If the pre-exam weeks in Hanover have produced no major news, they have nevertheless been crammed with all sorts of campus activity. The two printed calendars darsfor the period from January 6 to January 19 listed no less than 67 events, not counting exhibitions and meetings that doubtless got crowded out.

This was part of the bill of fare: three readings from The Tempest by Professor Booth of the English Department; community classes in Spanish and Russian, and a Vortrag, Sabbatical und AchteEuropaeische Studenten Theaterwoche, by Professor Schlossmacher of the German Department; a film on "Automation" from Edward R. Murrow's TV program, See It Now; a talk on satellites and rockets by Professor King of the Physics Department; a math lecture on "Finite Geometries" by Professor Hartley Rogers Jr. of M. I. T.; a physics colloquium on "Magnetohydrodynamics," with Eiichi Fukushima as speaker; a poetry reading by Robert Lowell; two public lectures, on "Islam" and "The Middle East," by Richard N. Nolte of the American Universities Field Staff; a talk on "The Utopia of Blindness in Gide's Symphonie Pastorale" by Professor Harvey of the Romance Languages Department; a talk on "The Myth of the Unicorn" by Professor Denis Johnston of Mt. Holyoke College; an illustrated lecture on "The South Pole Today" by Lt. John Tuck Jr. '54, USN, who has just returned from the Pole as military leader of the IGY scientific party stationed there; three performances of Waiting for Godot by the Dartmouth Players; another physics colloquium, on "Controlled Thermonuclear Power," led by Dr. Edward B. Meservey '39 from the Forrestal Research Center at Princeton University; a psychology colloquium on "Perception and Consciousness," with Dr. George Klein of New York University as speaker; a Dartmouth Band concert in Webster Hall; a Dartmouth Union Service, with the Rev. John R. Bodo of The First Presbyterian Church, Princeton, N. J., as guest preacher; a Social Science Club meeting to discuss "The Relationships Between Political Structure and Political Ethics"; a Ticknor Club meeting on "Poetry in Politics: A Discussion of Shakespeare's Julius Caesar"; a German film; films on rodeos and riding, with commentary by George Spurger; a Handel Society Orchestra concert in Webster Hall; several club meetings; Chapel and Sabbath services; and some sixteen athletic contests.

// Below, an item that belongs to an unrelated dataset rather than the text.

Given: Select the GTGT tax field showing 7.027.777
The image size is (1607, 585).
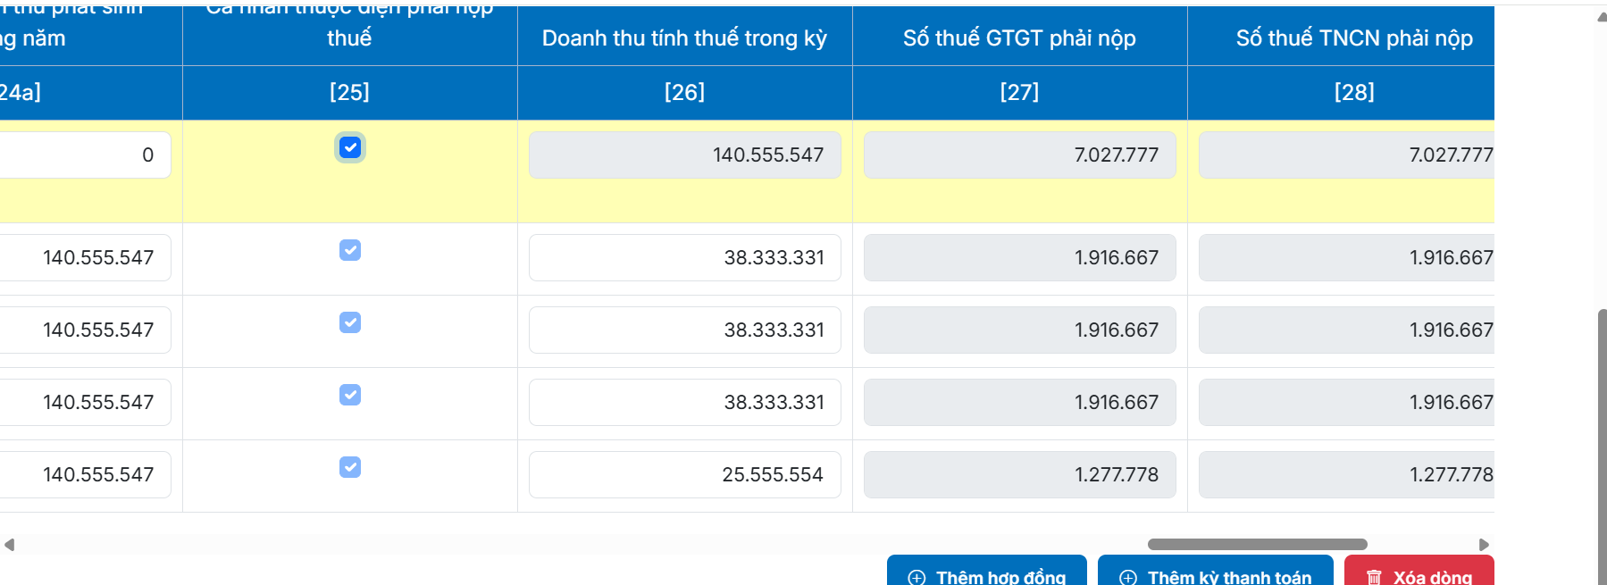Looking at the screenshot, I should tap(1019, 155).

This abundance of scheduled events is not exactly typical, because it represents to some extent a rush to round out programs before the end of the semester; but the weekly fare set before students, faculty and townspeople is often just as plenteous and is always varied enough to suit a multitude of tastes. Those responsible for this side of Dartmouth life make an invaluable contribution to education in the broad and best sense.